México- El Tribunal de Arbitraje Deportivo (TAS) resolvió que la Federación Mexicana de Futbol (FMF) deberá cubrir las multas impuestas por la FIFA debido a los cantos discriminatorios registrados por aficionados mexicanos durante encuentros amistosos disputados en 2024.
La resolución se produjo tras la apelación presentada por la FMF, que buscaba revertir las sanciones impuestas por el máximo organismo rector del futbol mundial. Sin embargo, aunque el tribunal concedió una reducción parcial de los castigos originales, confirmó la responsabilidad de la federación por la conducta de los seguidores del representativo nacional.
Como parte de su fallo, el TAS anuló la medida que contemplaba el cierre del 15 por ciento de las gradas del estadio para el próximo partido oficial de categoría A de la Selección Mexicana. No obstante, mantuvo vigentes las multas económicas, las cuales oscilan entre 76 mil 310 y 101 mil 747 dólares, derivadas de los incidentes ocurridos en los partidos de preparación frente a Bolivia, Uruguay y Estados Unidos.

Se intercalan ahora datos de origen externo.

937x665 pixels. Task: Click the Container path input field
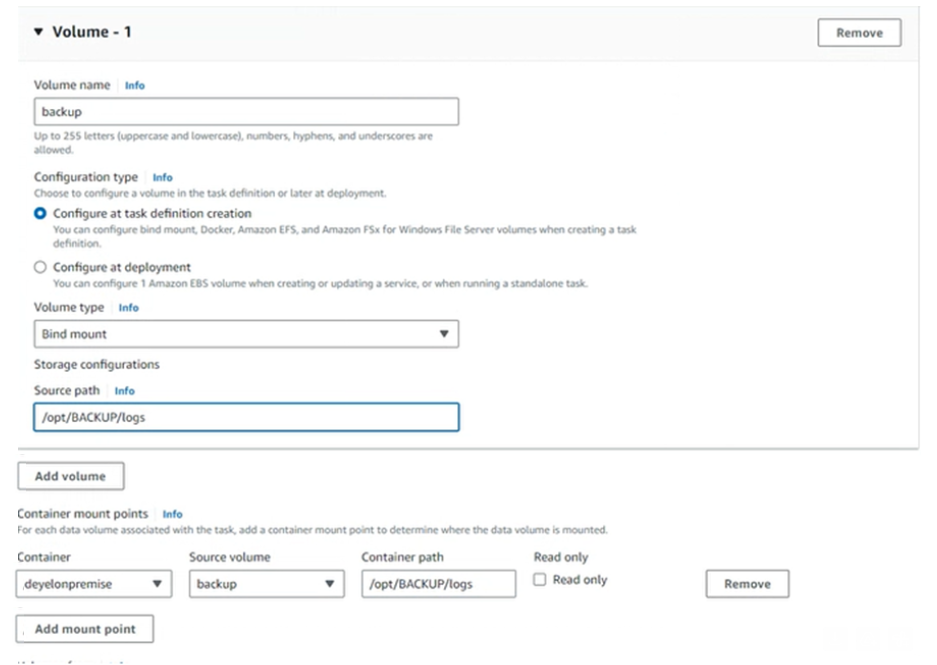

Durante el proceso de apelación, la Federación Mexicana de Futbol argumentó haber realizado importantes esfuerzos para educar a la afición y erradicar el polémico grito que se escucha de manera recurrente cuando el portero rival realiza un saque de meta.
Pese a ello, el TAS concluyó que las acciones implementadas por la FMF no fueron suficientes para eximirla de responsabilidad. El organismo reconoció que se destinaron recursos y campañas de concientización para combatir esta práctica, pero determinó que el comportamiento persiste y que las medidas preventivas aplicadas carecen del alcance jurídico necesario para evitar las sanciones.
El denominado grito homofóbico ha generado más de una veintena de sanciones contra la FMF en los últimos años y ha representado un impacto económico estimado en más de 13.7 millones de pesos en multas acumuladas.
La resolución adquiere relevancia especial en la antesala de la Copa Mundial de Futbol de 2026, torneo que México organizará junto con Estados Unidos y Canadá, y para el cual las autoridades deportivas mexicanas mantienen campañas permanentes para promover un ambiente de respeto e inclusión en los estadios.